And, like, yeah, it's it's it's obvious now. Like, something front, the guy should want it. That was really evocative. And what immediately occurs to me is some kind of monitoring system combined the concept of the regurgitating exceptions with the dudes, and, you can assign the regurgitations to the dudes so you can see which classes are being physically sick. I did just look through the repo.
There's nothing about failing tests, like and the guy throwing up. This is not implemented yet. But that's my weekend gone. In some ways, this reminds me of a gym that I played around with a while ago, several years ago, rails ERD. But this has a much better at a glance visualization of communicating data and state of your rails application.
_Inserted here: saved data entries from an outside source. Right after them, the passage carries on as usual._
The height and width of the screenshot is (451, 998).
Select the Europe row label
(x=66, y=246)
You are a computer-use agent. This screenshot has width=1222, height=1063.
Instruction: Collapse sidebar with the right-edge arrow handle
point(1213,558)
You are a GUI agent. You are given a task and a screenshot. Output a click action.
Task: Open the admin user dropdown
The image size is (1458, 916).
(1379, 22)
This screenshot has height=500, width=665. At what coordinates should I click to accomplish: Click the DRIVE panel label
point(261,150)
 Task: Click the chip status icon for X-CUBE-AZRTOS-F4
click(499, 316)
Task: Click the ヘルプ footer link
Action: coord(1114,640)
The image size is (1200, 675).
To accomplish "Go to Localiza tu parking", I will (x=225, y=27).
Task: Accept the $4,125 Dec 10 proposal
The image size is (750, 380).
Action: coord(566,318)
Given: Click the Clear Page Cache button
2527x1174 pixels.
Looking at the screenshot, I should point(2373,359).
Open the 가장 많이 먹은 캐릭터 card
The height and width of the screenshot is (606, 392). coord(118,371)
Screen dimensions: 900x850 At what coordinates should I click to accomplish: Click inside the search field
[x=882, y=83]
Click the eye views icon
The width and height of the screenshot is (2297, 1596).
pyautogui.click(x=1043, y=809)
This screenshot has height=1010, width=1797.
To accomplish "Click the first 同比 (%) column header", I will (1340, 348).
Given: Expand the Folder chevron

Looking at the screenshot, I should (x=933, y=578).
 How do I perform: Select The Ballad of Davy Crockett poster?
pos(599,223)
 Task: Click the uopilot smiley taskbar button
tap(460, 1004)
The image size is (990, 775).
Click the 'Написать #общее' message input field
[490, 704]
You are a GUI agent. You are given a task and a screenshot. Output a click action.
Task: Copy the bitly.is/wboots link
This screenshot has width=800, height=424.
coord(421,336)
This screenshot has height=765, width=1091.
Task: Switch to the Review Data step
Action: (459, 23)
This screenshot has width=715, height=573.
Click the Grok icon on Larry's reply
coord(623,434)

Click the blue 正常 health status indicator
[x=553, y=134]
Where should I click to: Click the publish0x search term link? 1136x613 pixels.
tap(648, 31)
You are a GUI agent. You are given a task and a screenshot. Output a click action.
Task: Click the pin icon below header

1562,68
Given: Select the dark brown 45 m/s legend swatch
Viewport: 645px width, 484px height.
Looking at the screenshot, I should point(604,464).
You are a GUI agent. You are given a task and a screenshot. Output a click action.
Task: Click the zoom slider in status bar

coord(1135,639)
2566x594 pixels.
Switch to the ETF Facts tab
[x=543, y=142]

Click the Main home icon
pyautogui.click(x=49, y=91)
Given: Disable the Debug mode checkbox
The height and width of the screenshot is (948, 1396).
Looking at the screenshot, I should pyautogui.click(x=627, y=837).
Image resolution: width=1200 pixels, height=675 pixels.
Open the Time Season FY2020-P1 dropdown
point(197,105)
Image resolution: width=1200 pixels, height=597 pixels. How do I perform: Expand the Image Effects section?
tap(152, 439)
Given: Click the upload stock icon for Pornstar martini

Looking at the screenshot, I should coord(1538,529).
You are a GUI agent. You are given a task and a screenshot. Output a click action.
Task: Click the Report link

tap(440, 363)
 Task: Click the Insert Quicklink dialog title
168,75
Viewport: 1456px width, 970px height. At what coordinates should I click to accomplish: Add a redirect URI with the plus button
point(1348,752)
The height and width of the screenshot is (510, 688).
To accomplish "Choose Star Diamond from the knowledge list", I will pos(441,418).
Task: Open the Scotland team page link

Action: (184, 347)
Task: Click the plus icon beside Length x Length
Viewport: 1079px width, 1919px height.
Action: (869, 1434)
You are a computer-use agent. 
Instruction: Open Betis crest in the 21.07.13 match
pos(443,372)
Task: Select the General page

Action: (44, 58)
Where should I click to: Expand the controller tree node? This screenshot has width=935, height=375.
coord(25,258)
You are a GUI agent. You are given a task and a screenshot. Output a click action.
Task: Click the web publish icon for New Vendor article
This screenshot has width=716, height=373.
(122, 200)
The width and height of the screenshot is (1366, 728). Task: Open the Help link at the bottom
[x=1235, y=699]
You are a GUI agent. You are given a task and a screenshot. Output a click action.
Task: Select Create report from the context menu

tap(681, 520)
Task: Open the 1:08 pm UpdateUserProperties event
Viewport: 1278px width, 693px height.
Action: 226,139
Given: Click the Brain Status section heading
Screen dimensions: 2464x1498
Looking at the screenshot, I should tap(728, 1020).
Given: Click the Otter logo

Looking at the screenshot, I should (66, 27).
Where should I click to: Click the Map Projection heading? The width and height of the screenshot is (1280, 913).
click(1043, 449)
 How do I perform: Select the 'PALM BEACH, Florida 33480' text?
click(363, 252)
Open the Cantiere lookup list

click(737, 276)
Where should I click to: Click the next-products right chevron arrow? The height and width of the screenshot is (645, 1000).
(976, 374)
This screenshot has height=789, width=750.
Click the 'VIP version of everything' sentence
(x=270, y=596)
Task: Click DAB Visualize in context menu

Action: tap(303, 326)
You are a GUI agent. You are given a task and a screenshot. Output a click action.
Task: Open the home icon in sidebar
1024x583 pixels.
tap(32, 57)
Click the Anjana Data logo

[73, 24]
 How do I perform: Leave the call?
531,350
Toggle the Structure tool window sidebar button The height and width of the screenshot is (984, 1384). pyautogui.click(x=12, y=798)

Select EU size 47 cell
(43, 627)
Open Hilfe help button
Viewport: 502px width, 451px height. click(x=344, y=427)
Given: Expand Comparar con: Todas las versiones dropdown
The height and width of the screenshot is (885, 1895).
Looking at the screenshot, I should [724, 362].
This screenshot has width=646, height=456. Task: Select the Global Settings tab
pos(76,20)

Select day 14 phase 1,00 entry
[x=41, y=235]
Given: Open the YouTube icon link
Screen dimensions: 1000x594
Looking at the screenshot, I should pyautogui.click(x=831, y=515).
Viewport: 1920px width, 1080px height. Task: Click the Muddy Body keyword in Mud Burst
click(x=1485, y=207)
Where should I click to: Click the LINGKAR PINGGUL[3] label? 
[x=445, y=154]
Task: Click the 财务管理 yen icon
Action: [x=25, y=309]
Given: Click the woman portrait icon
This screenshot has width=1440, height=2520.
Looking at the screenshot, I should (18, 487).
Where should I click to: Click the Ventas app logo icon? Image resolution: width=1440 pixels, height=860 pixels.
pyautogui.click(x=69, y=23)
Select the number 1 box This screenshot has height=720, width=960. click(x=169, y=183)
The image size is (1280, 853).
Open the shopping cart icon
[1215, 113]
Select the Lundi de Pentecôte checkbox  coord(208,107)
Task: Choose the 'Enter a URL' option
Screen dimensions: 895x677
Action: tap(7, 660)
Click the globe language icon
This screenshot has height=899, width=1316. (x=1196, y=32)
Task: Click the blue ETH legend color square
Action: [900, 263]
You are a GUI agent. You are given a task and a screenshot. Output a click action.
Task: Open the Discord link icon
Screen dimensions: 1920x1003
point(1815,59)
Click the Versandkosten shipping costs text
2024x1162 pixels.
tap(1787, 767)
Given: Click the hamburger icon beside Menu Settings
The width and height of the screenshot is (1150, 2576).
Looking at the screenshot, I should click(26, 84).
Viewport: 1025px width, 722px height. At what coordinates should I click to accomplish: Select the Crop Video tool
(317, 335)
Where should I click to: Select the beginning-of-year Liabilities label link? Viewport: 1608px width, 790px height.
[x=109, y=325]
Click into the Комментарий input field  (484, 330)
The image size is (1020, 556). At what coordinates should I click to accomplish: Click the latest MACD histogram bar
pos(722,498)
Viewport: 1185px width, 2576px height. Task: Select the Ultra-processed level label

So I think it's really cool. I may check this out a bit further. I do have some problems with Ivan. One of the things that struck me as odd was the methods with too many lines of code in them were depicted as swollen arms. So the methods of the arms are ready.
And when they have too many things in them, they become swollen. Correct? Not exactly like this. So if if the method is, is long, then you have a long wavy arm. And your arm gets swollen if there is too many conditional logic in it.
So it it means, like, you get it. Right? It's a complexity score. It's kind of. So because so, basically, this here, it's used to, to demonstrate the nature of complexity.
We this is what, what I came to. So I think, with this with this approach, you can show that there are 2 types of complexity. 1 of one is internal, where you have, like, swollen arms, long arms, and, too many methods and too many internal methods. This is all internal complexity. And external complexity is where you have small, classes, but you have tons of them.
So, basically, the point I was making in the end of my talk after I illustrated Sandy Matt's talk is that complexity actually didn't go away. It just changed the form. So and, so it was all internal complexity. It was all in one single class. And now we have 15, classes, and the complexity is now external.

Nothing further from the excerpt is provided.